While in theory this would be a good policy of preferring quality over quantity, in practice the result is nothing but a bunch of small low-quality pages, most of which are taken up by ugly cleanup boxes and such. This is especially annoying because there's another HeWiki policy according to which a regular user can't remove a cleanup/merge/whatever template from a page unless they have taken visible steps to fix the problem (regardless of whether it existed from the start). Moreover, most visible steps are not considered important enough.

In addition, HeWiki admins make it clear on VfD pages that an article's worthiness should be judged based on its current content and not its potential content. So even if the subject is obviously broad and can even be turned into a featured article, they will delete it if the content at that time isn't up to their standard (whatever each admin thinks is their own standard).

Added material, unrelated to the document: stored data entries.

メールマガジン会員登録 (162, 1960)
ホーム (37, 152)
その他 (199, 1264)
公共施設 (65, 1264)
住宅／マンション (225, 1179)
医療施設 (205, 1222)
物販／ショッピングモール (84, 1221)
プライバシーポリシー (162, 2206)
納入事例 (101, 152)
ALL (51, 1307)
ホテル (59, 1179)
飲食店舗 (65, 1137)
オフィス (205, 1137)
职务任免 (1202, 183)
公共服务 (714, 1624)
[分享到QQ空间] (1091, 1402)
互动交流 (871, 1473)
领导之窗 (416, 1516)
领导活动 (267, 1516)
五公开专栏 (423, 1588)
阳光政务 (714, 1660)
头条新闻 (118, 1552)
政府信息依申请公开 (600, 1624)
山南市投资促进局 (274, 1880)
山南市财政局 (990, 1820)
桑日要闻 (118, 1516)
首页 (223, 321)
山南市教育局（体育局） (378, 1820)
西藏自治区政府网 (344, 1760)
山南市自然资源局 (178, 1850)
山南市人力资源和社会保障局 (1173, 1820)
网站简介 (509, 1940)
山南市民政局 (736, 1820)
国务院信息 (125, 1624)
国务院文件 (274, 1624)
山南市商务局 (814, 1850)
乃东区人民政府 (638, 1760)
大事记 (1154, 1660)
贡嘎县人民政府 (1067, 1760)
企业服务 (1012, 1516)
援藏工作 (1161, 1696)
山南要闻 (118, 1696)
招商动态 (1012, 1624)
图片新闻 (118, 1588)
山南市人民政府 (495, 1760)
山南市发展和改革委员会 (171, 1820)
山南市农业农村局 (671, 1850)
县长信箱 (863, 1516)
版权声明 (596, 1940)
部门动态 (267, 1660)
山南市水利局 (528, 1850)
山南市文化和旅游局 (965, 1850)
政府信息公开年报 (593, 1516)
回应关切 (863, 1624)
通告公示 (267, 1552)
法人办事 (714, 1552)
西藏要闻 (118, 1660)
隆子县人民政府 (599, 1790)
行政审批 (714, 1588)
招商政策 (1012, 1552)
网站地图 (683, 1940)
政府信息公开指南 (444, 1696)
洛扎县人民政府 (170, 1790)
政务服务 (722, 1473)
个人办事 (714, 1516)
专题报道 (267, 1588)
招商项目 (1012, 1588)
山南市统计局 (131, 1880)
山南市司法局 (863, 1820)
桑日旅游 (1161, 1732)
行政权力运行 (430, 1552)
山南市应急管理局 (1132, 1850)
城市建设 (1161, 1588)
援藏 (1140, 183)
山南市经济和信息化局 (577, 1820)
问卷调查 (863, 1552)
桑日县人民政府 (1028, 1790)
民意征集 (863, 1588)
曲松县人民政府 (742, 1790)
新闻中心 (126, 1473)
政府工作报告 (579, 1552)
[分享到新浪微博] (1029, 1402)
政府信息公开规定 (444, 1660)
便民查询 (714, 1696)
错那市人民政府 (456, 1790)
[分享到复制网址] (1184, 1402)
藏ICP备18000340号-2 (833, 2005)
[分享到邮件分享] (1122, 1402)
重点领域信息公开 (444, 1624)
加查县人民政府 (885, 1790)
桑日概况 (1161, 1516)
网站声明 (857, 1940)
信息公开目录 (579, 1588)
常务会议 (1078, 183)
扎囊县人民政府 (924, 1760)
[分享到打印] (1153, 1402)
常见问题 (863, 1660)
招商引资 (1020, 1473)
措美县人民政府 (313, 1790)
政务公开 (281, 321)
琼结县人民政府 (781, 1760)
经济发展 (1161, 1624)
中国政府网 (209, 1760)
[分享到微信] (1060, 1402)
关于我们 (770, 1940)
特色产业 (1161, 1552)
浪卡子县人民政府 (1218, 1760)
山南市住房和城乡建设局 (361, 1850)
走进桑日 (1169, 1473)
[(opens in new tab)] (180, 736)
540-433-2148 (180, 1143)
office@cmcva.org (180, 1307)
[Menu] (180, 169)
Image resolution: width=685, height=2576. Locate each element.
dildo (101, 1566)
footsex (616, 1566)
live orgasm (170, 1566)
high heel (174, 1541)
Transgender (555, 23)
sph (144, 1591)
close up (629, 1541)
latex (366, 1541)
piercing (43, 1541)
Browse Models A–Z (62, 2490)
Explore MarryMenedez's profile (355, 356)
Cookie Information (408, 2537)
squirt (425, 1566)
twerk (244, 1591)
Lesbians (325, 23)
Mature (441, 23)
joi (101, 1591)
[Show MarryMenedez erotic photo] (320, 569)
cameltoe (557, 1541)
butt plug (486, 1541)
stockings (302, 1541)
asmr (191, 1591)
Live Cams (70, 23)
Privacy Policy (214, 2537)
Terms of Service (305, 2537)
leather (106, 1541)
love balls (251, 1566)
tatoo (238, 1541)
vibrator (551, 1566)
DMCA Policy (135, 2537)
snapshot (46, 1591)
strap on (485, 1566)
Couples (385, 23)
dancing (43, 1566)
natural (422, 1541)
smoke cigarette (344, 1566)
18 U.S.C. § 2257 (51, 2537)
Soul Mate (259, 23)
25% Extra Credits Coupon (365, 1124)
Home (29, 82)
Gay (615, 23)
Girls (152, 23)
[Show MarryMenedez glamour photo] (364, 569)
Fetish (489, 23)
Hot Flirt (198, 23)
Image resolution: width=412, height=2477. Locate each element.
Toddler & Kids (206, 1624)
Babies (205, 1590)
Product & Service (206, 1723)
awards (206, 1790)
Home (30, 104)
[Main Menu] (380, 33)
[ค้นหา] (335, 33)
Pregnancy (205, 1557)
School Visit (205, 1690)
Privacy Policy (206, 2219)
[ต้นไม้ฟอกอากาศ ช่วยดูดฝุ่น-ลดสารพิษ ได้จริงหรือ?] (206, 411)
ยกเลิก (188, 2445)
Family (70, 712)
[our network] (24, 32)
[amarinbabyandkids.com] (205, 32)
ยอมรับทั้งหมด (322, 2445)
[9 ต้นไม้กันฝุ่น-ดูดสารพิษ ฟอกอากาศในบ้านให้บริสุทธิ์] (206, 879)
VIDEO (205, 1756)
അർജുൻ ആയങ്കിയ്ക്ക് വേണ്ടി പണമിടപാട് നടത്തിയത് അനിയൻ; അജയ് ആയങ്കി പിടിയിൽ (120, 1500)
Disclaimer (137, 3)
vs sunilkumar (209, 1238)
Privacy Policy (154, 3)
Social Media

Finally, notability on HeWiki is judged almost solely by paper encyclopedias - basically anything that's not fit for something like Britannica isn't fit for HeWiki, according to HeWiki's admins. This is in direct contrast to nearly every single idea put forth by Jimbo Wales, and is just plain annoying.

[edit] Opposition to lists

The Hebrew Wikipedia has an inherent and almost universally accepted opposition to lists. Forget the fact that the HeWiki omits many useful details by not having lists. The policy is still to use categories instead of lists, in a way that subjects that don't have their own articles yet will never be found on the wiki.

[edit] Redirects

While I'm not sure of the reason, it seems that the Hebrew Wikipedia has almost no useful redirects - EnWiki has a ton by comparison. Disambiguation pages or redirects for abbreviations especially are practically non-existent. Combined with the fact that search in wiki has a problem with Hebrew abbreviations (which are always written with quotes in the middle), you can almost never find an abbreviation if you don't know what it stands for.